Task details:
Copy out the data from the line with "At what coordinates should I click to accomplish: Click the blue" up to and including the line with "coord(151,1060)", keeping every line unchanged.

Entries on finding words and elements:

## Start

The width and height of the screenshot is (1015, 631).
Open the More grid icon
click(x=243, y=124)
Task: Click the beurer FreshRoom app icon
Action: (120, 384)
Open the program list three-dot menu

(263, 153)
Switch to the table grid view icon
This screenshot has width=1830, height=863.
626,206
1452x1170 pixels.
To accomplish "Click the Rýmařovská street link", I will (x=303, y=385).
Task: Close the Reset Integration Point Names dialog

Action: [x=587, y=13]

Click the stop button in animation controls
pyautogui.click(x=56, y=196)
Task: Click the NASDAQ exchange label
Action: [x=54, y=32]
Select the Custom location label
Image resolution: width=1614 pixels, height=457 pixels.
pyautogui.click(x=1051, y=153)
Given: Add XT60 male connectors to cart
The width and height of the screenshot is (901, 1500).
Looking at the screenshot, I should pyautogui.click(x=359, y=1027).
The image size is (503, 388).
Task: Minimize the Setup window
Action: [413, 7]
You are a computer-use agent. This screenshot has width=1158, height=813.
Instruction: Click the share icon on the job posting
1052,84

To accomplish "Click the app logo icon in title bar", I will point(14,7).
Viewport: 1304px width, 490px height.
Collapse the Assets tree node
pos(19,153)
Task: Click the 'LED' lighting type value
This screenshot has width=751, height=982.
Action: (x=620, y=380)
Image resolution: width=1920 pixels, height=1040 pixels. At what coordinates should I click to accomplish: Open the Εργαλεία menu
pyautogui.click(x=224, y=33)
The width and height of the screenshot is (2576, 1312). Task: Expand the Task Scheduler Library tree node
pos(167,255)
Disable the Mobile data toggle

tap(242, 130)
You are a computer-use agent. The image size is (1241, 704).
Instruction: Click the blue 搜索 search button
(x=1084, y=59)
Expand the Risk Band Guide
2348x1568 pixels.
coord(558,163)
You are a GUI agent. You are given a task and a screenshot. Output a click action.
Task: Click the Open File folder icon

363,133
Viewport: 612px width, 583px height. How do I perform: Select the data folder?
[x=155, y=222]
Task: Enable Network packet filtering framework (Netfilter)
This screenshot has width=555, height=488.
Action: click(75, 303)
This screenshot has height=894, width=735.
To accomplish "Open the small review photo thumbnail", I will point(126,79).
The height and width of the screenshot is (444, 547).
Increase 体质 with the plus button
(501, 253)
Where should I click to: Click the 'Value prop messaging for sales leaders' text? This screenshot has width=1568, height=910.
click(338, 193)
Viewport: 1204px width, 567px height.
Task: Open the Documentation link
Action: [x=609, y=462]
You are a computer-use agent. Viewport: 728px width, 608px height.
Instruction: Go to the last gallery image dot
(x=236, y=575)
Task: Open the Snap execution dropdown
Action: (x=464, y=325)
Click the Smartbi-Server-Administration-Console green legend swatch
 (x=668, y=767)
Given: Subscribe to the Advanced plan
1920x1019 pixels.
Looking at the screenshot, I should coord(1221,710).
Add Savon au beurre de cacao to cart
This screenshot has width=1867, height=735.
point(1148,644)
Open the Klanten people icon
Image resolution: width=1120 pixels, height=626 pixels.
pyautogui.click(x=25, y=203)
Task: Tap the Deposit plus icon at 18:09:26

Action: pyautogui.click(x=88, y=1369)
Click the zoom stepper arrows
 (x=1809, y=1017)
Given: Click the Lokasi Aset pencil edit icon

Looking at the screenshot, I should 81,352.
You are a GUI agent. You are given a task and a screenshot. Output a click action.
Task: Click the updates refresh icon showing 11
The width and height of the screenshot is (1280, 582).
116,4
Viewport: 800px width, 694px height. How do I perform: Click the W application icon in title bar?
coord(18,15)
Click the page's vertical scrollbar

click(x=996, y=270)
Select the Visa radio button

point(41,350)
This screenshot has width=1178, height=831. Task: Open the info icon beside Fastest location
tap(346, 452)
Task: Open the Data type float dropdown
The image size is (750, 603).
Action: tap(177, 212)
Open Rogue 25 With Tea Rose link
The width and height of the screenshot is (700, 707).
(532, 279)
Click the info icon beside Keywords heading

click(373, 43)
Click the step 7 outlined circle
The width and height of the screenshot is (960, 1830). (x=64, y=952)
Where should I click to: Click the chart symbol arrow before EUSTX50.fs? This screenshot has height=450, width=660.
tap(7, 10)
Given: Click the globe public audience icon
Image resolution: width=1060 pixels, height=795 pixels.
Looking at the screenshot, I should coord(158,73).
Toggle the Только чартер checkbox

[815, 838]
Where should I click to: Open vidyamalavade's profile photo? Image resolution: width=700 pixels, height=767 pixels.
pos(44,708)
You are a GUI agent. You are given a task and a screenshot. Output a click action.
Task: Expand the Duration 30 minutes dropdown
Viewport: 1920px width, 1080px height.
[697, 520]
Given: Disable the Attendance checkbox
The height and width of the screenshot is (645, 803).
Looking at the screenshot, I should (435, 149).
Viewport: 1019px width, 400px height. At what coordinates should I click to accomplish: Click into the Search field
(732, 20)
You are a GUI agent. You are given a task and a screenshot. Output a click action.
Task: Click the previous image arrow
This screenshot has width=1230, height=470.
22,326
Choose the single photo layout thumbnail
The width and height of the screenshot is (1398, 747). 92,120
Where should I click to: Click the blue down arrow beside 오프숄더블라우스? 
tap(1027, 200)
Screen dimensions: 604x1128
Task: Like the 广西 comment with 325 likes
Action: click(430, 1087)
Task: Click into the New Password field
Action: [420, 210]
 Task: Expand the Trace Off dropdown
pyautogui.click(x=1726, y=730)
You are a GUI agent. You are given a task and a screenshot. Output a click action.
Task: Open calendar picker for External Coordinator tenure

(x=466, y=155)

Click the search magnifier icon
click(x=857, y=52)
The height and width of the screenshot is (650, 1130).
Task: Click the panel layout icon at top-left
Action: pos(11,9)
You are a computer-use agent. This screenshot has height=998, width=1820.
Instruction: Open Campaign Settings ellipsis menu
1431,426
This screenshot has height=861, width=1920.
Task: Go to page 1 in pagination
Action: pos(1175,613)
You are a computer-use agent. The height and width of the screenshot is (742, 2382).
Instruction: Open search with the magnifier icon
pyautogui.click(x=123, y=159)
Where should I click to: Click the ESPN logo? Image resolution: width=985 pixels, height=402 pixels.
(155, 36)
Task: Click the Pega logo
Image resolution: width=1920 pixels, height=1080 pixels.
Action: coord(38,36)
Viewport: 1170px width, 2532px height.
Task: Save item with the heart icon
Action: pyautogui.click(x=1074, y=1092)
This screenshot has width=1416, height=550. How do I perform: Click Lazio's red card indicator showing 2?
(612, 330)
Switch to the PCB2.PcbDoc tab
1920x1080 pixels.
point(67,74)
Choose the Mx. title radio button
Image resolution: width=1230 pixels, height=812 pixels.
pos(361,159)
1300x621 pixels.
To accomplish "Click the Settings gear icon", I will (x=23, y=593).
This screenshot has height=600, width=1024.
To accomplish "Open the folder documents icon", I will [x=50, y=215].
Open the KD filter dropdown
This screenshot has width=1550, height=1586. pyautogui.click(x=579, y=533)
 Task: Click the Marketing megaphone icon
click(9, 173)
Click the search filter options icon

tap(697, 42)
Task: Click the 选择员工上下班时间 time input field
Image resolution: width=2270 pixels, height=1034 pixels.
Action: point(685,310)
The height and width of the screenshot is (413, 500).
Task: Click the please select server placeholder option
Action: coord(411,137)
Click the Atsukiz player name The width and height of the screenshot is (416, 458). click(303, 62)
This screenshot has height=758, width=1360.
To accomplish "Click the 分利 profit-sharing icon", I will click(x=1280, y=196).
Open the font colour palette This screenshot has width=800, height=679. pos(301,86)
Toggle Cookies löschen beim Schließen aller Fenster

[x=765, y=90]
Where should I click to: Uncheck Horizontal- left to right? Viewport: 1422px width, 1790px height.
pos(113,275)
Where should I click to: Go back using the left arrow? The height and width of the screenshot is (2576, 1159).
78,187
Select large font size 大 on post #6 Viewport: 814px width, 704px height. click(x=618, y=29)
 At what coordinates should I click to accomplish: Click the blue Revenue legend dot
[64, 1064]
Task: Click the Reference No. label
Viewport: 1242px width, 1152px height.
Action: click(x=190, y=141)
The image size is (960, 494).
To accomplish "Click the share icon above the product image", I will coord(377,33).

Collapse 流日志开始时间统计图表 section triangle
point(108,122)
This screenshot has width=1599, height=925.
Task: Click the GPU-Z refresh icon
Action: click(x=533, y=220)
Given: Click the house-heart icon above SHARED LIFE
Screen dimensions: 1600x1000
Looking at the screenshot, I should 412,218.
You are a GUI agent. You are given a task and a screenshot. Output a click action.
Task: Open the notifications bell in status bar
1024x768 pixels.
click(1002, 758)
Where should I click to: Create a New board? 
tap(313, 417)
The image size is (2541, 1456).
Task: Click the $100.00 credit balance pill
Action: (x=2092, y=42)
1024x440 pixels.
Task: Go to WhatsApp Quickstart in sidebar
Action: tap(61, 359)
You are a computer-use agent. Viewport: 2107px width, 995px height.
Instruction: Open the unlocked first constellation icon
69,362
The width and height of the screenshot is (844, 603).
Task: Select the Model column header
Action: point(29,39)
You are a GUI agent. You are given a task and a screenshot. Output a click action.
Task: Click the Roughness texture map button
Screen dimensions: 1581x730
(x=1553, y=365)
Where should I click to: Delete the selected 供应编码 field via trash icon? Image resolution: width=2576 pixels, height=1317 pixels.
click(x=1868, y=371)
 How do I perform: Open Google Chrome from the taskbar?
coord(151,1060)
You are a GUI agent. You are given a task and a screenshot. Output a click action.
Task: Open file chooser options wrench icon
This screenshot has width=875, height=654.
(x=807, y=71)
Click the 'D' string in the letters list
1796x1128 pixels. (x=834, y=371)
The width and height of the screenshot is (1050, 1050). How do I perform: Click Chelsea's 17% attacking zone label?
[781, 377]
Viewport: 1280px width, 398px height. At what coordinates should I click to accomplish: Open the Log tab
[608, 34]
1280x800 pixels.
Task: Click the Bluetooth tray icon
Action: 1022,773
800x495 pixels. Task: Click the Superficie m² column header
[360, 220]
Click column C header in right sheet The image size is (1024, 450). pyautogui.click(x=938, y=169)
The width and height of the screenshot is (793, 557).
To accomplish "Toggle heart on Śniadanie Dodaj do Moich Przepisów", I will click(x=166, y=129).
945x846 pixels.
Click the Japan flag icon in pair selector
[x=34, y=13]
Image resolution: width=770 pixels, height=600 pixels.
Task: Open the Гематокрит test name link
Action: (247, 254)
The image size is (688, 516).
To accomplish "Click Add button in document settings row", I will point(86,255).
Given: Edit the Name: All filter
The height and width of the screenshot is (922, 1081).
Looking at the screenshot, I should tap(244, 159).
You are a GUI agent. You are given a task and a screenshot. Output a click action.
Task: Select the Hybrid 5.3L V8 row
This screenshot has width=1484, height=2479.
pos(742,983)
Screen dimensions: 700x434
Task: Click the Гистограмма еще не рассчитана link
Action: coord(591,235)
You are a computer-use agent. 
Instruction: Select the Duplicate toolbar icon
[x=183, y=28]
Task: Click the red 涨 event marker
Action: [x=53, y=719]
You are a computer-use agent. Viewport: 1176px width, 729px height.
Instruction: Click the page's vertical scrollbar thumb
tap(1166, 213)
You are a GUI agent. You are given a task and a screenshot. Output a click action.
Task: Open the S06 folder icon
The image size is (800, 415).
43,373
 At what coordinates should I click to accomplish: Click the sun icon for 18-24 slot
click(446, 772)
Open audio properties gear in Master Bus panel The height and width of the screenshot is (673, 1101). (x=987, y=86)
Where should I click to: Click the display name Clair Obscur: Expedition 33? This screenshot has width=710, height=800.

## End

Answer to the problem:
 At what coordinates should I click to accomplish: Click the blue Revenue legend dot
[64, 1064]
Task: Click the Reference No. label
Viewport: 1242px width, 1152px height.
Action: click(x=190, y=141)
The image size is (960, 494).
To accomplish "Click the share icon above the product image", I will coord(377,33).

Collapse 流日志开始时间统计图表 section triangle
point(108,122)
This screenshot has width=1599, height=925.
Task: Click the GPU-Z refresh icon
Action: click(x=533, y=220)
Given: Click the house-heart icon above SHARED LIFE
Screen dimensions: 1600x1000
Looking at the screenshot, I should 412,218.
You are a GUI agent. You are given a task and a screenshot. Output a click action.
Task: Open the notifications bell in status bar
1024x768 pixels.
click(1002, 758)
Where should I click to: Create a New board? 
tap(313, 417)
The image size is (2541, 1456).
Task: Click the $100.00 credit balance pill
Action: (x=2092, y=42)
1024x440 pixels.
Task: Go to WhatsApp Quickstart in sidebar
Action: tap(61, 359)
You are a computer-use agent. Viewport: 2107px width, 995px height.
Instruction: Open the unlocked first constellation icon
69,362
The width and height of the screenshot is (844, 603).
Task: Select the Model column header
Action: point(29,39)
You are a GUI agent. You are given a task and a screenshot. Output a click action.
Task: Click the Roughness texture map button
Screen dimensions: 1581x730
(x=1553, y=365)
Where should I click to: Delete the selected 供应编码 field via trash icon? Image resolution: width=2576 pixels, height=1317 pixels.
click(x=1868, y=371)
 How do I perform: Open Google Chrome from the taskbar?
coord(151,1060)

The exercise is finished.